Görev yönergesi ::
Sporda ırkçılık ve milli marş protestolarını anlatan metne göre şu soruları yanıtlayın.
(a) Jesse Owens 1936 Berlin Olimpiyatları'nda kaç altın madalya kazandı?
(b) Euro 2012'de Almanya'yı 2-1 yenen İtalya'nın iki golünü kim attı?
(c) Amerikan Futbol Ligi'nde (NFL) başlayan milli marş protestosuna hangi ligin basketbolcuları katıldı?

1936 Berlin Olimpiyatları, Nazi lideri Adolf Hitler için, ari ırkın üstünlüğünü kanıtlama fırsatıydı. Beyaz tenli, pembe yanaklı altın saçlı Alman sporcular madalyadan madalyaya koşacaktı. Hitler de stadyumda yerini aldı. Ancak o da ne! ABD’li siyahi atlet Jesse Owens 4 altın madalya kazanarak Hitler’e yanıt verdi. Kırılan her rekor sonrası gamalı bayraklarla süslü stat sessizliğe büründü.
Gözler ‘tahtında’ oturan Hitler’deydi. Hitler; Owens’ın elini bile sıkmadan sinirlenerek stadyumu terk etti. Müsabakalarda ‘renk’ meselesinin uluslararası çapta gündeme ilk gelişi hatırladığım kadarıyla buydu. Mesela kimse ABD’li atlet Tommie Smith ismini hatırlamaz. Ama herkes, o ve takım arkadaşı John Carlos’un 1968’de Mexico City’deki olimpiyatlarda şampiyonluk kürsüsüne çıkıp Amerikan milli marşı çalınırken, başları öne eğik, tek ellerinde siyah deri eldivenle yumruklarını havaya kaldırdığı sessiz protestoyu hatırlar. Onlar ‘Kara Panter’di. Ve ABD’de siyahilere karşı yapılan ayrımcılığı Olimpiyat kürsüsünden dünyaya haykırarak sembolleştiler.
Fransa’da Real Madrid’li iki efsane, biri Zidane diğeri Benzema, ikisi de maçlardan önce Fransız milli marşını söylemeyerek büyük skandala imza atmıştı. Cezayir asıllı bu futbolcular Fransız milli marşının ırkçı ifadeler taşıdığını düşünüyordu. Fransa’da iktidara yürüyen aşırı milliyetçi kadın lider Jean-Marie Le Pen, o dönem Benzema’nın kulübünden atılması, vatandaşlıktan çıkarılması tartışmasını ülke gündemine taşıdı.
Alman milli takımı Euro 2012’de İtalya’ya 2-1 yenilmesinin ardından (İki golü de Balotelli atmıştı) günlerce topa tutuldu. Alman siyasiler “Yenileceğimiz daha milli marşlar okunurken belliydi. Takımda kimse Alman marşını söylemedi” diyerek, takımdaki göçmen asıllı futbolcuları suçladı. Bild Gazetesi “Yeterince vatansever miyiz” diye başlık atıp futbolcuları hedef gösterdi.
Türk asıllı Mesut Özil de dahil göçmen futbolcuların Alman marşını söylememesi her yenilgide gündeme getirildi. ABD’de Başkan Trump döneminde de milli marş ülkeyi ikiye böldü. Polis şiddetine, beyaz ırkın üstünlüğüne ve siyahilere ayrımcılığı protesto için Amerikan Futbol Ligi’nde (NFL) başlayan milli marş protestosuna, NBA’li basketbolcular da katıldı.
Sporcular milli marş çalınırken eli kalbinde ayakta selam durmak yerine yere diz çökerek saygı duruşunda bulunuyordu (Katar’da İngiliz milli futbolcular buna devam ediyor). Başkan Trump “Vatan haini bunlar, hepsi kovulmalı” diye meseleye katılınca, kimi taraftarlar oyuncuları yuhalarken, kimileri alkışlarla ya da kendileri de diz çökerek destek verdi.

Mevcut veriler ::
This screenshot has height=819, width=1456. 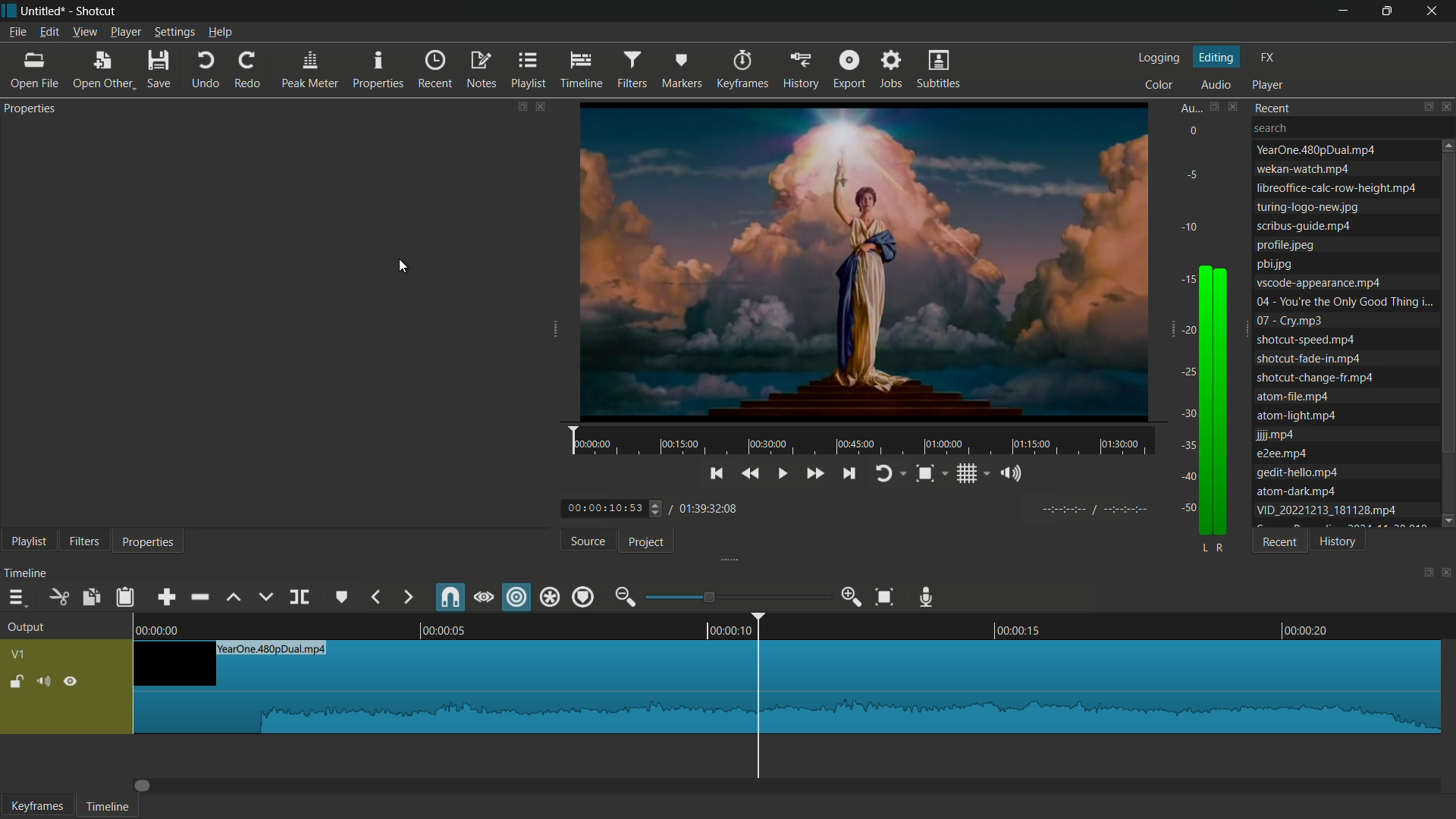 What do you see at coordinates (173, 33) in the screenshot?
I see `settings menu` at bounding box center [173, 33].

Görevin sonucu ::
(a) 4 altın madalya
(b) Balotelli
(c) NBA